Give your readers a strong sense of place.
March 19, 2016
WHEN WRITING, it is critical to develop a strong sense of place for your novel or short story.
As readers, we know the characters.
We are in the midst of the action.
We may even be falling in love.
But where are we?
Establishing the location for a story or even a scene is vital, and the story is told best when your narrative touches a reader’s senses, particularly what he or she sees, hears, and smells.
I set Deadline News back in a small East Texas town during the 1920a. I established the location this way:
HENDERSON WAS FULL of lies, half-truths, second-hand opinions, and more than its share of wicked little secrets when I arrived in the fall of 1923. It was a quiet farming town, haphazardly patched together alongside railroad tracks that had been bent and broken by the Great Depression as it stalked the dirt streets and ancient pine thickets like a grim reaper.

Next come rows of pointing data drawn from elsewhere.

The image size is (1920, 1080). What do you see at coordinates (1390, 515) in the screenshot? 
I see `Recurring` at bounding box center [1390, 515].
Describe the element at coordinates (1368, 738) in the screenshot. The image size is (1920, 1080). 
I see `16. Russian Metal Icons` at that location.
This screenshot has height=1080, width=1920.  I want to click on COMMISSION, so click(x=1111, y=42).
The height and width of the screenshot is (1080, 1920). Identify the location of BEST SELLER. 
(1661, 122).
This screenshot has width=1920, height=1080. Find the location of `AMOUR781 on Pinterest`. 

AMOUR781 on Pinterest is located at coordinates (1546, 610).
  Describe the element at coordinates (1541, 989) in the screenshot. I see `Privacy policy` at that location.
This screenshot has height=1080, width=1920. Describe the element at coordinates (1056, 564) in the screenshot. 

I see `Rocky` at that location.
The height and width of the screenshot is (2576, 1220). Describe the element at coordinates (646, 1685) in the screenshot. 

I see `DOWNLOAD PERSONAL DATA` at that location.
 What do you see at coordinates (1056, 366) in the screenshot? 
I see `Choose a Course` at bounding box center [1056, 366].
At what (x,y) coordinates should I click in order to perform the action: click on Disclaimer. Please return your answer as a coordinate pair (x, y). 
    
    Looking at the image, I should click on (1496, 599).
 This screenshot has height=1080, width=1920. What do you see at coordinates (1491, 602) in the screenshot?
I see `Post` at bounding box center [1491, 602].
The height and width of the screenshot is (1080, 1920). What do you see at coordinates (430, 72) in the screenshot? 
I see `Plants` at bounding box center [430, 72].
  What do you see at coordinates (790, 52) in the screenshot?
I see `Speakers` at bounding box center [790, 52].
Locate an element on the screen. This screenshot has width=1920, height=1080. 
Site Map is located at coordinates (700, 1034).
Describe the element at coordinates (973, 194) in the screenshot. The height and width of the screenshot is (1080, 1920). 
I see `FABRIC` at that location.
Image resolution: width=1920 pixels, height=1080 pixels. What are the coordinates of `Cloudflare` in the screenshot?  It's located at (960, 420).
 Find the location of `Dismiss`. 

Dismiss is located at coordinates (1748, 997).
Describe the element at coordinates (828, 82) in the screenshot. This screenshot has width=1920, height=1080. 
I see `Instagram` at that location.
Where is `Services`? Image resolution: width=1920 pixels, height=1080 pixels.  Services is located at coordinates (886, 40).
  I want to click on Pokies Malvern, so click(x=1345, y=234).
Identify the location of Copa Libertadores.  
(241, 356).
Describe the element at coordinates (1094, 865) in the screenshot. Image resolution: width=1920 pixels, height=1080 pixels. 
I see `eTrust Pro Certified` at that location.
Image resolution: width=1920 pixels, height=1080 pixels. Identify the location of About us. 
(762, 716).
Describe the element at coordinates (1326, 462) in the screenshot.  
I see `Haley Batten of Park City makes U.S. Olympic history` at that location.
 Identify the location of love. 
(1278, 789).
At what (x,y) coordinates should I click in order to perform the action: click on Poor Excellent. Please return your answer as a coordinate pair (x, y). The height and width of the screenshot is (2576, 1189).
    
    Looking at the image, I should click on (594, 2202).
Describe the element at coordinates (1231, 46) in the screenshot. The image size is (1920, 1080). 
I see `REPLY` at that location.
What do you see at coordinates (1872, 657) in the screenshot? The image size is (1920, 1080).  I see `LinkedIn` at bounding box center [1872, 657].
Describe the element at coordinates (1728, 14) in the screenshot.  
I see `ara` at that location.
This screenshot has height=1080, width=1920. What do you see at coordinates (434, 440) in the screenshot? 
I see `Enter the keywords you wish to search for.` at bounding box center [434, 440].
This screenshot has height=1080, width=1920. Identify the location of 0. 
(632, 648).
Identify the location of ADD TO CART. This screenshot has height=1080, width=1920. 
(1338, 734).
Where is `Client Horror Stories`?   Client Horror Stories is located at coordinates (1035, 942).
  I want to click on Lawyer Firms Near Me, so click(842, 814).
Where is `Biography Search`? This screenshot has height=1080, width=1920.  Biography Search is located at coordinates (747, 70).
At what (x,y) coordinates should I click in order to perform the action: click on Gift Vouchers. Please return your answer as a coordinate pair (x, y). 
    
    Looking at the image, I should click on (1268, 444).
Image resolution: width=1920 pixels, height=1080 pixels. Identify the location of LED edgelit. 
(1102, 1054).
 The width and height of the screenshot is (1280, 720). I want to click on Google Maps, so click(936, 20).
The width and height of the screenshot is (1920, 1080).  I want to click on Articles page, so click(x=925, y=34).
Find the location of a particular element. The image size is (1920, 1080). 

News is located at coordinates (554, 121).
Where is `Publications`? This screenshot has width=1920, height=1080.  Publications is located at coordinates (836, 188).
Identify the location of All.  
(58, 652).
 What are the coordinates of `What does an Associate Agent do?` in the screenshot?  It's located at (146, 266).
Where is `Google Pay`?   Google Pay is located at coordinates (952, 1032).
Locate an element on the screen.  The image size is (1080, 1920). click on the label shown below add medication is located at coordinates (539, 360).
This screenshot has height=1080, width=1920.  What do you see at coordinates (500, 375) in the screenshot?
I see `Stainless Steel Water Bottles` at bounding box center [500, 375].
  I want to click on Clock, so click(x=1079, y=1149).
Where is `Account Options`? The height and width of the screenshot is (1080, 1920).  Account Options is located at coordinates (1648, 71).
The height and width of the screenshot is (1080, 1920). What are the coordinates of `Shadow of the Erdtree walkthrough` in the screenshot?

The 1920s had become unforgiving years of callused fingers, broken spirits, dying crops, wilted roses, and abandoned hope. Women gave up on their husbands, and men gave up on the earth that held their sun-burnt seeds. Those who had the means to leave simply left. And the rest, like Pauline Carter and me, hung on because we didn’t have any place better to go. The road out of town was no better than the road coming in. Other towns didn’t want us, didn’t need us, and couldn’t support the folks they already had.
The farmland had dried up and the money with it. Hard times will do that to a town, large or small, and Henderson was so busy trying to survive that its populace never bothered to concern itself with the prospects of growth, never expected the hamlet to grow any larger, and was somewhat surprised it grew as large as it did.
This the way a few other talented novelists established locations for their novels.
THE STEEP SOUTH FLANK of the Gros Ventre range sliced up from the distant coniferous canopy, timeless and severe, sharpened by God’s whetstone and left to protect the northwest Wyoming territory like a tyrannical king’s castle spire. Sheriff James Pruett stared out through the cold, misting rain. Across the expanse. Pruett land. Twenty-two coniferous acres scattered with a dozen sprawling patches of prairie, full of gorgeous wildflowers and on most days a wondrous, heavenly integrity of light.
The land belonged to the Pruetts since before Wyoming gained statehood. It contained a small family cemetery, marked on three and a half sides by a weathered, two-rail fence. Behind the newly refinished log house, the burial ground sat just past two oak trees that grew together as one in the middle, separating again as they prayed, open-armed toward the sky.
Against the land, the cemetery appeared austere; as cemeteries went, it struck one as describable and unassuming. The Pruetts buried three generations there, including his mother, father, and baby brother, lost in childbirth. They also buried several hired hands there—men from the ranching days who had no other family. Some were from a tribe of Nez Perce who came across the Idaho border in the early nineteen-hundreds—Deputy Baptiste’s kin.
NURSE PENNYPACKER WALKED silently into room 210, of Charity Hospital, on nurse-friendly crepe soles. The bony bundle tilted up in the bed did not open its eyes. Charity Hospital of New Orleans was known as the Hospital of St. John in the old days. The ward would have been a frightening scene to someone not acclimated to working on it. All of the bodies in the beds had ashen faces, blue lips, closed eyelids and seemed more like mausoleum residents than living beings. The only sound in their rooms was the clicking, whooshing and rattling of the machines at work to keep them among the living for a few minutes, hours or days longer.
Nurse Pennypacker went to the window and adjusted the blinds. A murky mist was rising up over the Crescent City. It did, in fact, resemble a steaming croissant, with busy piss ants crawling over it, absorbed in tasks or just looking about. New Orleans was a city of beauty and mystique, but at times it could take on a sinister light.
Sunlight now filtered through the cottonwood leaves and moved on the ground while he watched Fort Concho. Warm wind shook the tree branches and white, wispy, cottonwood blooms scattered through the air like tiny angels, settling on his blue jacket, on his hair.
Picking a bloom from his sleeve, Thomas twirled it through his fingers before blowing it upward. Ants swarmed over his pile of cornhusks, detouring around his red-checkered napkin, around the layer of blooms, and formed a line, carrying tamale crumbs toward a hole in the ground.
Clouds bellowed with unshed rain and lightning flickered over the river as Magdalena walked the path leading to her mother’s house. She could smell dirt, as if moisture were already percolating through the parched soil.
Ten ragged people waited to see Abuela. Men, women and children squatted under the brush arbor extending from the adobe house into the bare yard, women sitting cross-legged with babies on their laps, skirts carefully spread to their ankles. Dried juniper berries fell from the top of the arbor, where rope curled around the dead brush, littering the ground.